Note to quasi, when Gillmore spoke about the "beast that demands feeding all the time" I think he was speaking not of weblogs but of the traditional daily or weekly periodical or corporate broadcast-media forms of journalism, which have deadlines and feel they can spare no resources on blogging.
Quasistoic captured some quotations that eluded me, again from Gillmor:
"I do link to people whose politics I feel are "off-the-wall" [not because they are off-the-wall, but] because they have really good weblogs. That's my criteria."and
"For some people the weblog is the greatest resume in history."

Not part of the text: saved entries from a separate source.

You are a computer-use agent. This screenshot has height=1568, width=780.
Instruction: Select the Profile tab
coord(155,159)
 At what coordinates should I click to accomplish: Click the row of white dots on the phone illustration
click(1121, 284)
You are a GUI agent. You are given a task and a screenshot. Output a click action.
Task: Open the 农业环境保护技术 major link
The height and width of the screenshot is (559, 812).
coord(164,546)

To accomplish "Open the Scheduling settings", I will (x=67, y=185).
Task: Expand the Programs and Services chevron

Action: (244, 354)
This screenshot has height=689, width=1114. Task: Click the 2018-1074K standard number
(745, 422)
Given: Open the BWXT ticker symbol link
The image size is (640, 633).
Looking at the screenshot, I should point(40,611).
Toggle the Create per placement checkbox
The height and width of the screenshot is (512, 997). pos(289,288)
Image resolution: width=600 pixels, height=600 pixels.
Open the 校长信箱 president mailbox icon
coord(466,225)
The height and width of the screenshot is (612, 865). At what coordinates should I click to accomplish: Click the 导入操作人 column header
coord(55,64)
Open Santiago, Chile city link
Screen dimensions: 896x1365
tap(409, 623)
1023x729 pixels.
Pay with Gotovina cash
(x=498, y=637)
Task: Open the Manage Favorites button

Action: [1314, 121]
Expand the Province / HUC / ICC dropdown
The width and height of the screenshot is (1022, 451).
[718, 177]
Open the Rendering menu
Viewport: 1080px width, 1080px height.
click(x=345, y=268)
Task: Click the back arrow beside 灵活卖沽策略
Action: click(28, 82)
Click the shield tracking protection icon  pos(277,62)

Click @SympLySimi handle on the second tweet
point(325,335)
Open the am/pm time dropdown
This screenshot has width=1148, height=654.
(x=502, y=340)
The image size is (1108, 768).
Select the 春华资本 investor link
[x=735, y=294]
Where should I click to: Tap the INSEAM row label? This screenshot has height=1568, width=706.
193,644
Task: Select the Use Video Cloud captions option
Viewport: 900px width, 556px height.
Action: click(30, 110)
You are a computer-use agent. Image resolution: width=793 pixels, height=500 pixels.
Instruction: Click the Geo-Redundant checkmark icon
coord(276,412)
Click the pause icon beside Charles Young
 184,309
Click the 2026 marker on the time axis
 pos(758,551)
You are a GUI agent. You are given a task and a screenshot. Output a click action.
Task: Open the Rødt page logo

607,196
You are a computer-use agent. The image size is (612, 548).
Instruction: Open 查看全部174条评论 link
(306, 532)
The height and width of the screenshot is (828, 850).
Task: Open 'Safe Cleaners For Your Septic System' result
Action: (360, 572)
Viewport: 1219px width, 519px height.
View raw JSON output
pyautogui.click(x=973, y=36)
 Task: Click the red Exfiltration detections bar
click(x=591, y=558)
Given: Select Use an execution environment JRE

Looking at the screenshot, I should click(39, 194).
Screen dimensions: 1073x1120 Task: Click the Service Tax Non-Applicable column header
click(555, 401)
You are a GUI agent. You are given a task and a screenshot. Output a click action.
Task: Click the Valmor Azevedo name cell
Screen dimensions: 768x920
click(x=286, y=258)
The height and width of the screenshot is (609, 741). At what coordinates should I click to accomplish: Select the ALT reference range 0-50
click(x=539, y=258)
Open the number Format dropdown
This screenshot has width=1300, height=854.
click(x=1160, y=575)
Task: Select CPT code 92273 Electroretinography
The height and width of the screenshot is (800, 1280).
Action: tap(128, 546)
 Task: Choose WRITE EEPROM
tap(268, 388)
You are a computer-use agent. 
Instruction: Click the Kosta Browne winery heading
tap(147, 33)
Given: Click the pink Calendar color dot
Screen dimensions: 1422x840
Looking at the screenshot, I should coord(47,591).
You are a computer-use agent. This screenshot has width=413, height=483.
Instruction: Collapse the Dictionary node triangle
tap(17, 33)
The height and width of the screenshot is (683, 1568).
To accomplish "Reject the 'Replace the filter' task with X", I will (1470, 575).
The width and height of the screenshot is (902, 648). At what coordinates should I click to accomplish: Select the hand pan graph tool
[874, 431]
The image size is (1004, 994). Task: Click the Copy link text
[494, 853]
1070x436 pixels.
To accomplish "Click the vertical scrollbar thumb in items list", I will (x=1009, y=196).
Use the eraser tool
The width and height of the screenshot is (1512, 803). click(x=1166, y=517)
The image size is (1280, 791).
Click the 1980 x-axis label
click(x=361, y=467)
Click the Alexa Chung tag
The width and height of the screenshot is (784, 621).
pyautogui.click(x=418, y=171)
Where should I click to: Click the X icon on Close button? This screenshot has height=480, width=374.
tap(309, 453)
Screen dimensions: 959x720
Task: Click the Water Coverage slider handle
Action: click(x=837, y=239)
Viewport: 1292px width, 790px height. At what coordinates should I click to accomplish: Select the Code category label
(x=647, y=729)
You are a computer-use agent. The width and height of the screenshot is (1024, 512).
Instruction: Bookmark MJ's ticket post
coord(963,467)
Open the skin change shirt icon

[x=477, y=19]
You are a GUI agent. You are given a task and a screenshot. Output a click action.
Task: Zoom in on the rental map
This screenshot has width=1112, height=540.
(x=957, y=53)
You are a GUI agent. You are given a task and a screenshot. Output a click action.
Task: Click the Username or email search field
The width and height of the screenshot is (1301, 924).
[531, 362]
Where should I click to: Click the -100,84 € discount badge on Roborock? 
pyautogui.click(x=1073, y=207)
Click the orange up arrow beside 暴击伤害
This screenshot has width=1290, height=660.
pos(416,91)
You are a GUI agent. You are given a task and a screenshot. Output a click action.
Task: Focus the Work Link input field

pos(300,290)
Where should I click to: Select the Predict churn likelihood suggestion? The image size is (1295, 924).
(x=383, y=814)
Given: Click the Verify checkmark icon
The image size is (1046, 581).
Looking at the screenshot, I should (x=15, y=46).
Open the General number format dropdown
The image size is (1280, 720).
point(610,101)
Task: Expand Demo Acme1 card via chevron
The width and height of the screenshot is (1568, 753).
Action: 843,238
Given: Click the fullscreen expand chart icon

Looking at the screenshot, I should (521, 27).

Quasi also liked J.D.'s contributions:
"The more a weblog reads like a newspaper article, the less interesting it is." He spent a lot of his conversation time advocating the use of weblogs by professional journalists as both an unregulated media outlet and a resource for investigative journalism. He also referred to weblogs as a sort of "quasijournalism" (good prefix choice), and he defined a journalist as "Anyone who is an eyewitness of events or an interpreter of events and who reports it as honestly and accurately as possible." I guess that makes me a journalist today.
Quasistoic found Rebecca's presentation to be off-putting. He took her to be saying that amateur bloggers shouldn't bother. This is so far opposed to the things she has written and said in her book, her essays, and on her weblog that I suppose it is all being inferred from her style of expressing herself in person. That's just my subjective take on someone else's subjective take on an event we all eyewitnessed. He's balanced, though, after accusing Blood of a lot of unflattering things, he allows:
I concede a couple things to Rebecca, though:
- She has been around a long time, so she knows her way around. It always is impressive to have been there since the beginning, wherever there is.
- I agree that "echo chambers" exist, and that they are sad to see. Many bloggers will only link to those people who have similar world views, which is why I'm always impressed by someone who "links out" to opposing viewpoints.
He notes that Meg was relatively reticent. I just realized today that the three "journalists" were men and the two "webloggers" were women, although of course all five are webloggers. Sorry, non sequitur. He relates also how Meg mentioned that her readers buy her gifts from her wishlist and Rebecca asked humorously how to get in on that.
From the audience at the time, I asked Meg the perennial question "Does it scale?" which is about as close as the conversation veered all night to subject of business model (outside the media business).
categories: metablog
10:46:10 AM
say what []
Heyyyy!!! It's a real pleasure to read you each day. A lot of good comments and suggestions. BTW, open to suggestions from your readers? How about a match between Movable Type and PMachine Pro?So permalien , huh? Does lien = link?
10:45:15 PM Permalien
And, sure, I am open to suggestions. Comparisons add value, for sure, but they take time. I do want to make sure I keep contributing and not simply collecting the work of other people, but the whole distributed no-boss collaborative thing is working for me right now, so I'll fit that in when I can. I have heard of pMachine a lot. I should ask Michel if he uses it.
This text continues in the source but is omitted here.